Low Head was the first area of settlement in northern Tasmania and a springboard point for explorers to prove that Tasmania was an island and not connected to the mainland. So, these very old buildings built by convicts date back to the early 1800s, but they were not for them, but the officer class. The convicts lived in timber housing. We visited the museum and the guide gave us a wonderful chat. the five dollar cost was cheap and we had the time, even though we were hungry. R had not eaten at all that day and it was around 2pm. He normally eats at about 11 to 12 in the morning. He had contracted a cold and it was really manifesting itself.


There was no wind and the sun was shining but not too hot. I never did find out what this thing is. By the time we left the museum, the cafe was only serving coffee and cakes.


A very old church snapped as we were leaving Low Head.


George Town is where we will find food, and after a little searching we did find a nice cafe in Macquarie Street.


I am not saying really, but the owner may have been a stylish slim chick dressed in black and a wearer of sensible shoes. She was very friendly and the food and coffee was good.


After the sustenance, we went to the end of the street where there are timber sculptures of the explorers Bass and Flinders, including Flinders' cat Trim.



Just so beautiful and peaceful.




From the net; in 1804, Lieutenant-Colonel Paterson took possession of Northern Tasmanian in the name of King George III. Memorial to him.


We headed back down the eastern bank of the Tamar River to where we could cross on a rather spectacular bridge.

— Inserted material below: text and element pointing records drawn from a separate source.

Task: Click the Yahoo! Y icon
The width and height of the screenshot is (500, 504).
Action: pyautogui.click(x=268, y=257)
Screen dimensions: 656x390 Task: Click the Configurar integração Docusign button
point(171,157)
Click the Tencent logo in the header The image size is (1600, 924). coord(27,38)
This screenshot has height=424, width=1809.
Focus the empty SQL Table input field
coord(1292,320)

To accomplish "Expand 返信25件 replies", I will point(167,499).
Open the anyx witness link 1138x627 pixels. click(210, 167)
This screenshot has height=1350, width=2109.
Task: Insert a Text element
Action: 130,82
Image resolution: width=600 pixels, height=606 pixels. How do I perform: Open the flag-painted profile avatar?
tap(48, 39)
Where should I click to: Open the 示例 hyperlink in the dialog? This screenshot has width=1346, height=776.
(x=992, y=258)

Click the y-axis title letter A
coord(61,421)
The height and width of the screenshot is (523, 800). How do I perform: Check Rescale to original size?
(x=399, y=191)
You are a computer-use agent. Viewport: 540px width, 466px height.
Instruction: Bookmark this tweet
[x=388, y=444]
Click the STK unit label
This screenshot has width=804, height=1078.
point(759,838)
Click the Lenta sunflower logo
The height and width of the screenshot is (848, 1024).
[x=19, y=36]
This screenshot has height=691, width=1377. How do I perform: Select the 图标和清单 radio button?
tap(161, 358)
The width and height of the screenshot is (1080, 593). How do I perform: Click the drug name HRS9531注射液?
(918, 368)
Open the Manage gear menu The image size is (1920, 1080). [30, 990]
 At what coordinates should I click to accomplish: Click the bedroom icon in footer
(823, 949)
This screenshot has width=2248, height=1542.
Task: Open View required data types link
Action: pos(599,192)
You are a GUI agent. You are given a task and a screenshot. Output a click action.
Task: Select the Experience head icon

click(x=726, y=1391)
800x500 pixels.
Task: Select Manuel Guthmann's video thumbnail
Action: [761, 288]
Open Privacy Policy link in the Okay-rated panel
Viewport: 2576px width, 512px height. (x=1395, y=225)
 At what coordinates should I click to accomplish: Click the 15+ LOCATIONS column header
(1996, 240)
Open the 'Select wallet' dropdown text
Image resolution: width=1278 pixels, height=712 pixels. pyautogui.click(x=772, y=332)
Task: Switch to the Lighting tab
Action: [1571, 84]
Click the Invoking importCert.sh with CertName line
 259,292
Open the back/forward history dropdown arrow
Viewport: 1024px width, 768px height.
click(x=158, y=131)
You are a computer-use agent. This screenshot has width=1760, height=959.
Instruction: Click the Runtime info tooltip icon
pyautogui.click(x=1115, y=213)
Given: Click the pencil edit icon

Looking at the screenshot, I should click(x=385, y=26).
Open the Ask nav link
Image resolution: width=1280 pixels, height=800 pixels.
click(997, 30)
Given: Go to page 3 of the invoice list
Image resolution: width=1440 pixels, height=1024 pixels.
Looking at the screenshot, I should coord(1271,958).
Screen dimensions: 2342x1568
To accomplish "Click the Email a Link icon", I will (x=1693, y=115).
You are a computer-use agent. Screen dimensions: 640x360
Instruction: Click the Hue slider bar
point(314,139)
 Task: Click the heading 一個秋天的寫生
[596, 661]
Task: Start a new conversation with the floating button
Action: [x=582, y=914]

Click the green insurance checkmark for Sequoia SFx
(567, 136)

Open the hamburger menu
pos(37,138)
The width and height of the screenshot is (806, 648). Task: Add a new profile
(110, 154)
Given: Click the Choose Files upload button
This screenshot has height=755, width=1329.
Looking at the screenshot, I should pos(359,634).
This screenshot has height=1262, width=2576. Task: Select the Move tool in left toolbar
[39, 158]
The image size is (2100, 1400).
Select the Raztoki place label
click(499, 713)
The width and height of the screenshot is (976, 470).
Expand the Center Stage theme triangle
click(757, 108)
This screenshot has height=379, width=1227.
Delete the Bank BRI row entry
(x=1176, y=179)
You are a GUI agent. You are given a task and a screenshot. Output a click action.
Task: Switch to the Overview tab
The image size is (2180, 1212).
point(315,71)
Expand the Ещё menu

T kept having to take time to upload local football scores to a Facebook site. We were going to call into a football match, but instead we headed up the west coast of the river to Beaconsfield. The mine has closed and this is the remaining minehead.


The Beaconsfield mine has been here for a very long time. It was the site of extraordinary survival by miners when the mine collapsed in 2006, and sadly the death of miner and a respected television journalist.


It is now a museum site. Note how the building is braced with side bars and straps to prevent its collapse if there is earth movement from the abandoned mines underneath.


The town once had a train station and these railway buildings have been preserved.





We drove back along the west coast river highway but diverted off on Rosevears Drive to closely follow the river. As we were back on the highway into Launceston there were some absolutely stunning late 1900s and early 20th century houses. Launceston is just fabulous for old buildings, most repurposed. We were rather weary by the time we arrived back at T's but no time for a nap or rest. It was time for pre dinner drinks and nibbles, and how nice the cheeses, meats, olives etc were. Dinner was curried clams on a bed of mashed potato with some greens, the clams being fresh from King Island, in between the states of Tasmania and Victoria. We watched rubbish television and some football and chatted before going to bed, me and R sharing a double bed. We haven't slept together since we we were in London in  2014, but then it was in a king size bed. It was ok, and I had my earplugs in my ears. Of course I was awake early the next day, having being up at 5.30 the day before to catch our flight. I used the time to check what you had been writing about and catch up on all matters of the internet. Everyone else surfaced at about half past eight and T cooked us toast, bacon and eggs for breakfast washed down by a pot of coffee.